Это оказалась церковь, а вовсе не замок. Мы обошли ее, взобрались по старой лестнице главного входа внутрь, поднырнув под башенку-колокольню. Пол был вымощен квадратными плитами и аккуратно подметен, но выбитые окна, проломленная черепица и полное безлюдье говорили о том, что церковь давно стоит пустая. Штукатурку на стенах кто-то нарочно посбивал, кое-где виднелись следы сильных ударов чем-то острым и колким. Били намеренно по рисункам на стенах, и лишь наверху сохранились картины, похожие на те, что я видел в Третьяковской галерее. Но в Третьяковке они были нарисованы на холсте или на дереве, а тут прямо на стенах. Силуэты бородатых людей и Бога на облаке с простертой рукой, пухлощекие херувимчики с крылышками, растущими откуда-то из-за ушей, пострадали от воды, просочившейся сквозь дырявую крышу, и покрылись белым налетом и черной плесенью. Бабка стала объяснять устройство крестово-купольного храма. Кругом было пусто, таинственно и волшебно. Голос Юрьевны звучал гулко, отражаясь от стен и сводов, я почти не слушал ее, не мог оторвать глаз от воина на коне, проколовшего копьем дракона. Хвост дракона вился кольцами, древко копья застряло в зубастой пасти с огненным языком. Красный плащ воина развевался позади. Это был святой Георгий, его я уже знал. А еще я знал от Юрьевны, что Георгиями и Николаями любили называть мужчин в роду Зографов, бабка рассказывала мне об этом еще в галерее. Деревянный Николай, кстати, там тоже был, такой бородатый дедушка с мечом и маленькой игрушечной церковкой, которую он держал на левой ладони.
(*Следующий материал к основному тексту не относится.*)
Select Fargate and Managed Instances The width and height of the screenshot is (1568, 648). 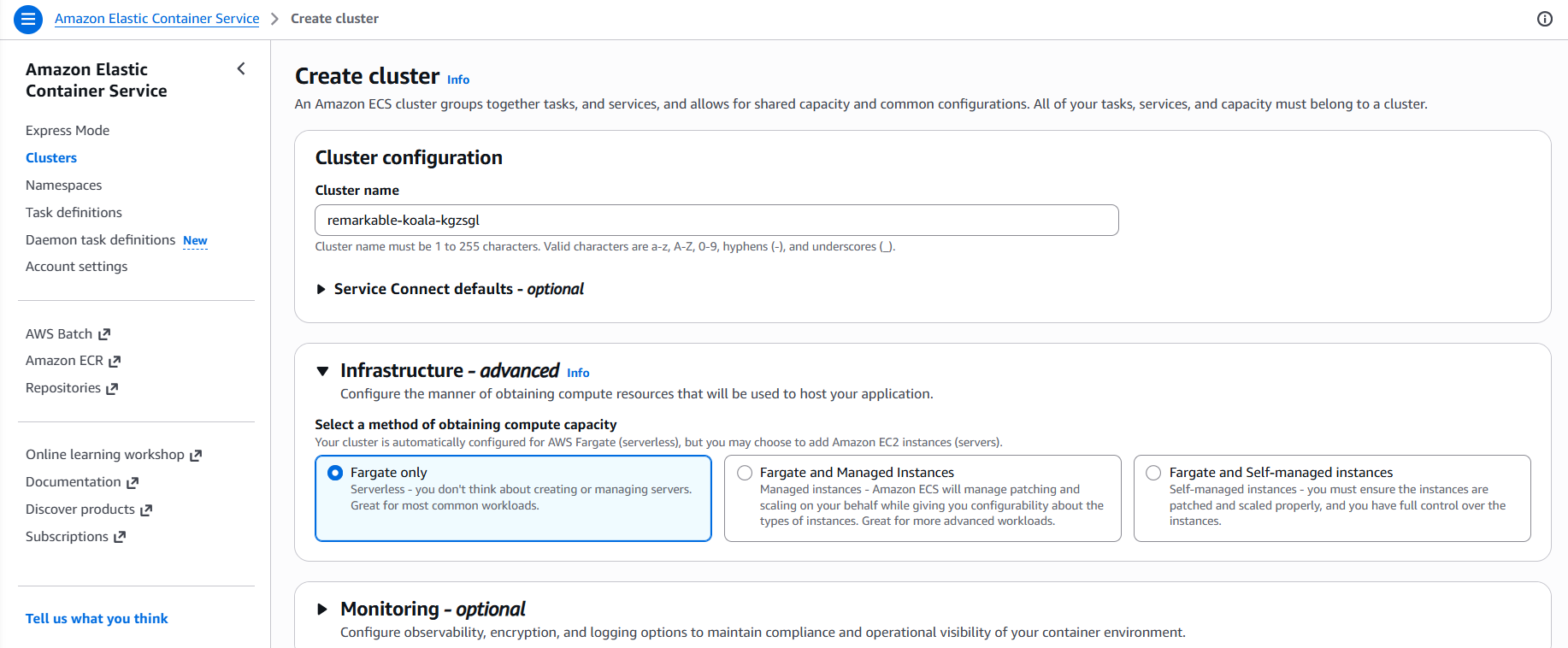pyautogui.click(x=744, y=472)
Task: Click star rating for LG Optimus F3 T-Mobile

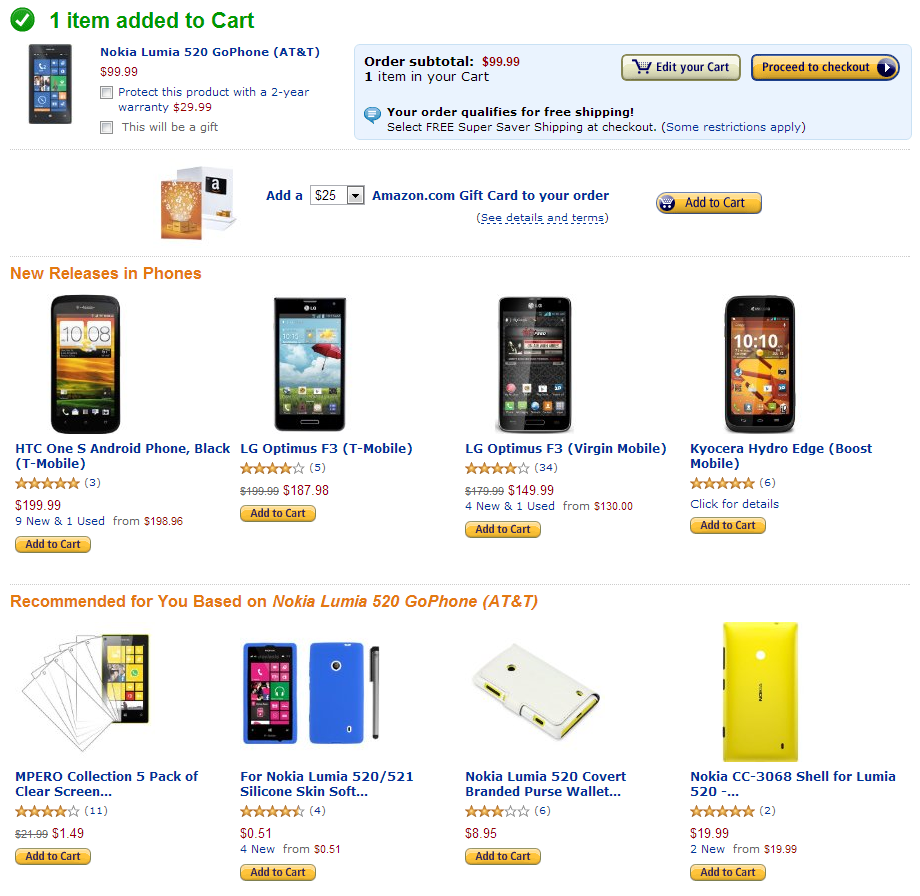Action: click(x=272, y=468)
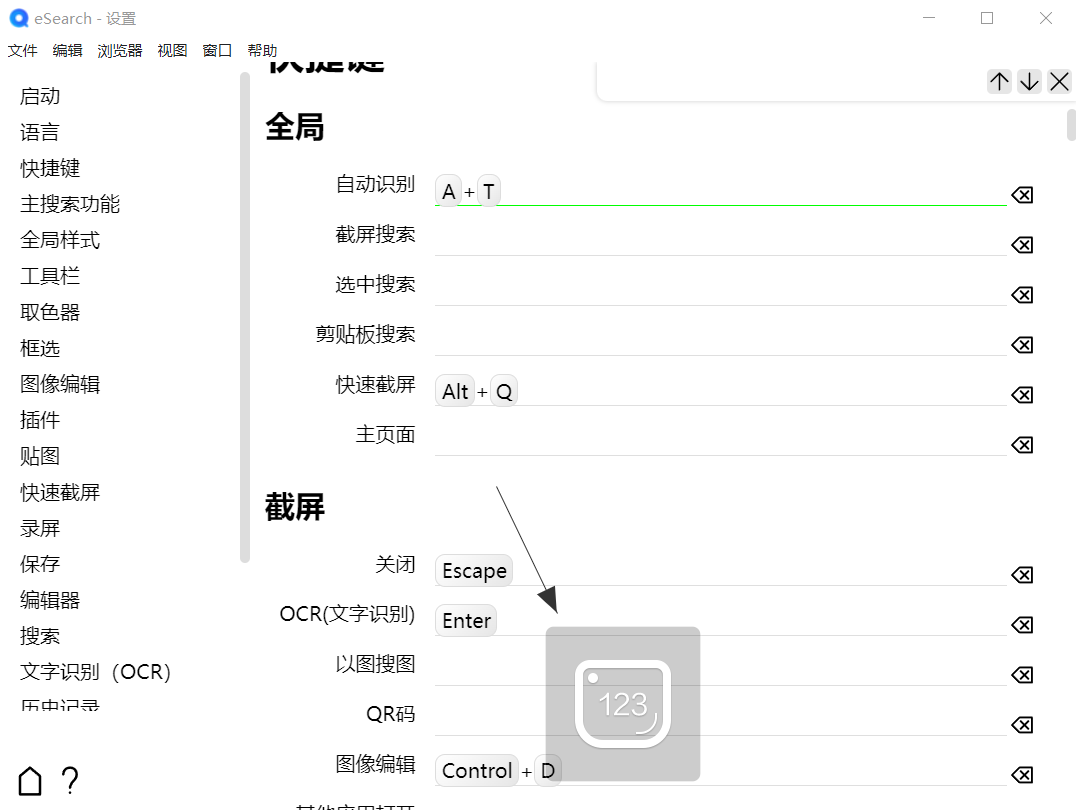Jump to previous search result arrow
Screen dimensions: 1076x810
999,81
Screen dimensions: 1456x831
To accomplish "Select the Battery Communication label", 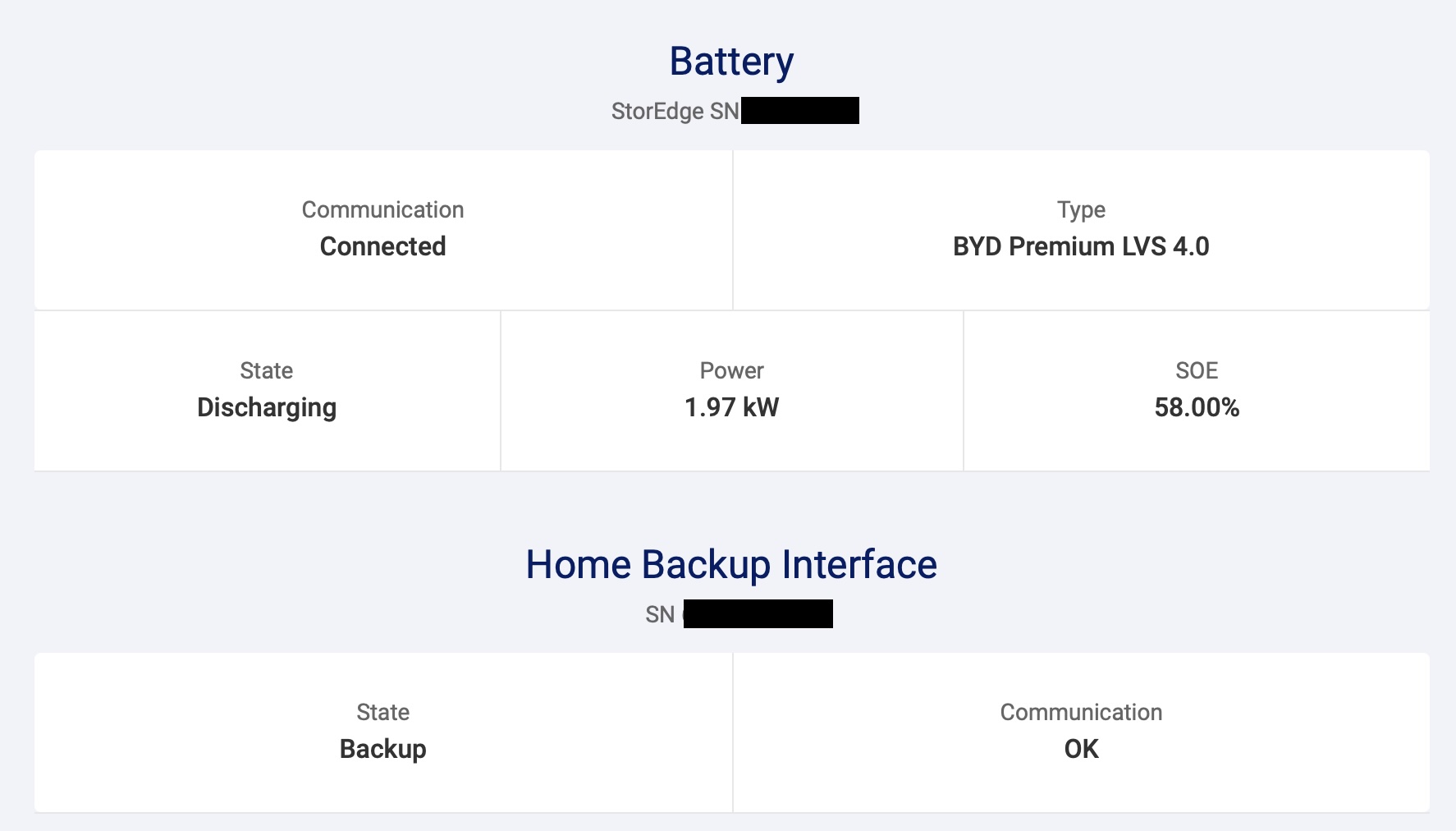I will (382, 209).
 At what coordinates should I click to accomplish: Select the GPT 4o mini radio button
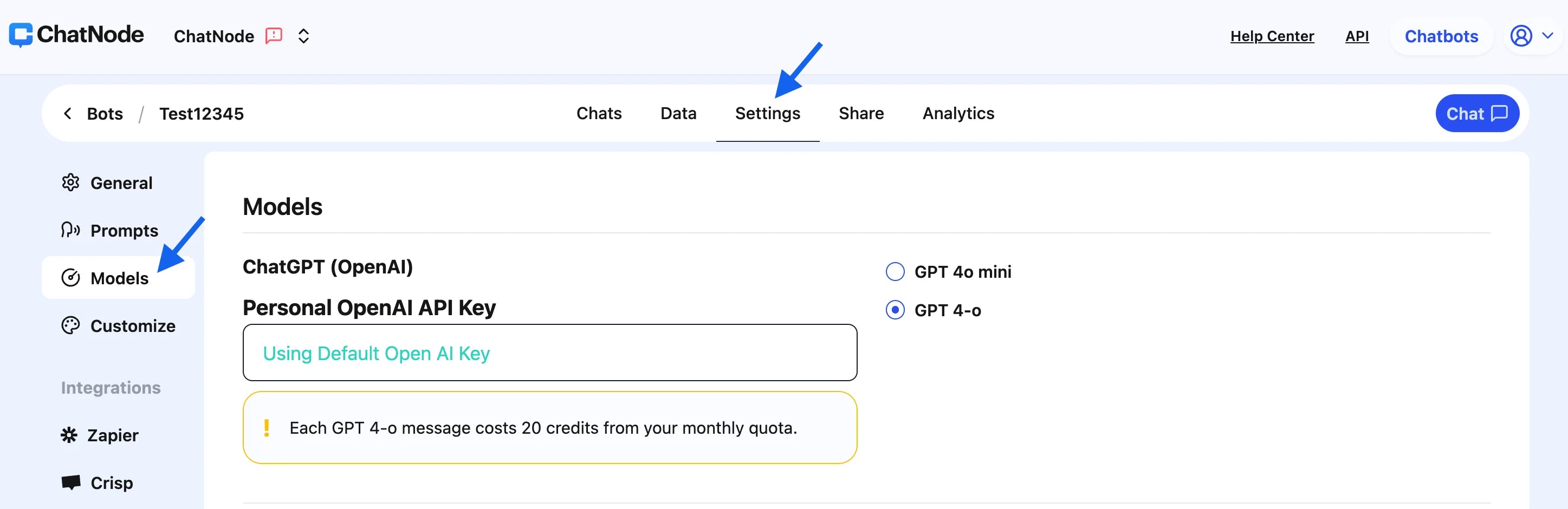point(895,271)
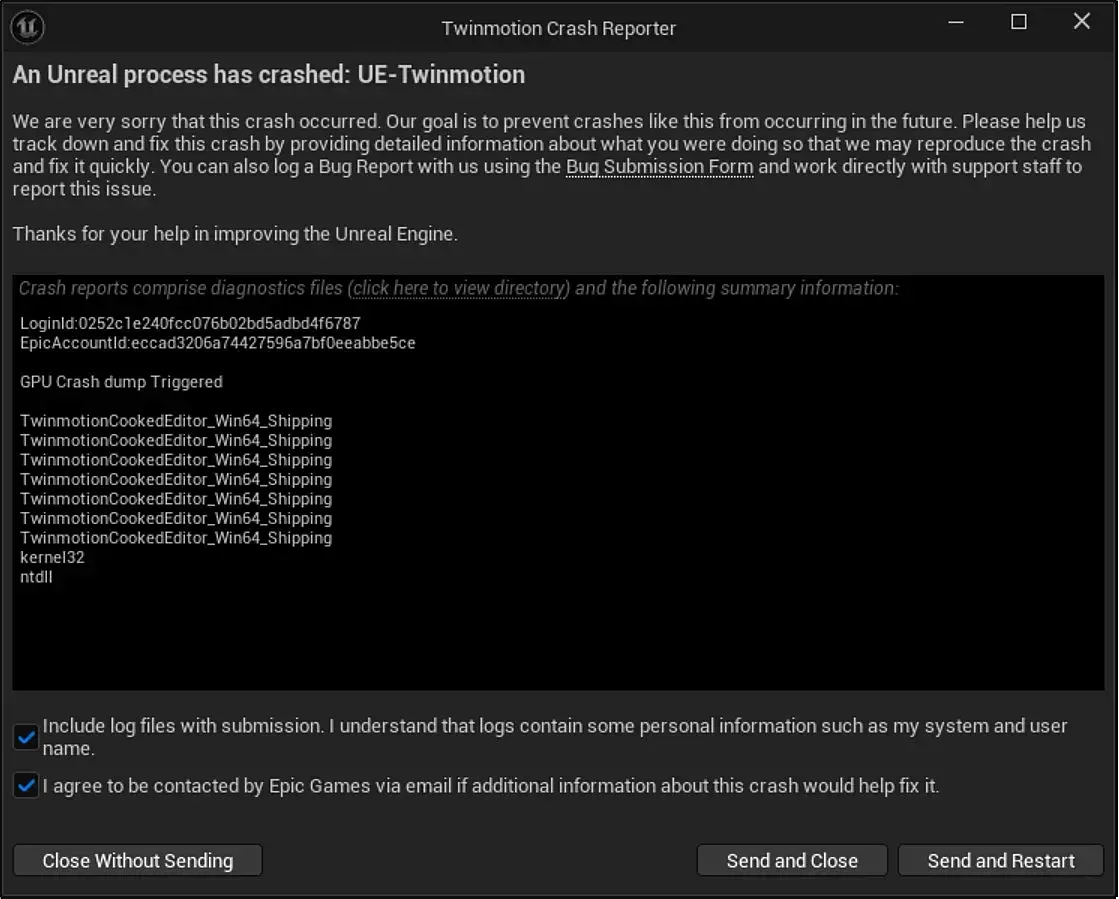Close the Twinmotion Crash Reporter window
This screenshot has height=899, width=1119.
1081,22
На улице случилось чудо. По неприметной тропинке прямо из леса вышел один из нарисованных на стене святых. Правда, он был молодой, с длинными и черными как смоль волосами и густой бородой, закрывавшей грудь. Святой носил такую же странную черную одежду до пят. На руку зачем-то намотал деревянные бусы с деревянным крестиком. О чем мы разговаривали, не помню. Тайно живший здесь святой поприветствовал нас, улыбнулся и положил мне на голову руку, тяжелую и теплую. Говорили мы недолго, бабка монахов и попов недолюбливала, но тот, кого я принял за сошедшего со стены, подсказал нам дорогу к поселку и роднику. На прощание он поводил в воздухе странно сложенными пальцами, вошел в церковь и исчез. Мы пошли по тропинке, по которой пришел монах, и вскоре нашли родник и напились холодной вкусной воды. Недалеко от родника в зарослях сирени спрятался игрушечный домик с маленьким окошком. Такие стояли на площадке в детском саду, но у здешнего на крыше была жестяная труба с загогулиной, как у самовара. Мне так хотелось в него заглянуть, но бабка не пустила.
В Старом Крыму Юрьевна накормила меня шашлыком. Повар уличного кафе долго жарил мясо на сложенном из кирпичей мангале. Я быстро съел салат и хлеб и весь извертелся, пока не получил наконец вожделенный шампур. Одним движением огромного ножа мангальщик ловко снял мясо прямо мне на тарелку, оно пахло дымом – настоящий шашлык, как у всех путешественников!
Обратно возвращались на такси, в котором я заснул. Во сне я видел что-то про бородатого монаха и волшебный лес, но сна не запомнил, зато сам поход сохранился в памяти куда лучше волшебных снов, что забываются по пробуждении.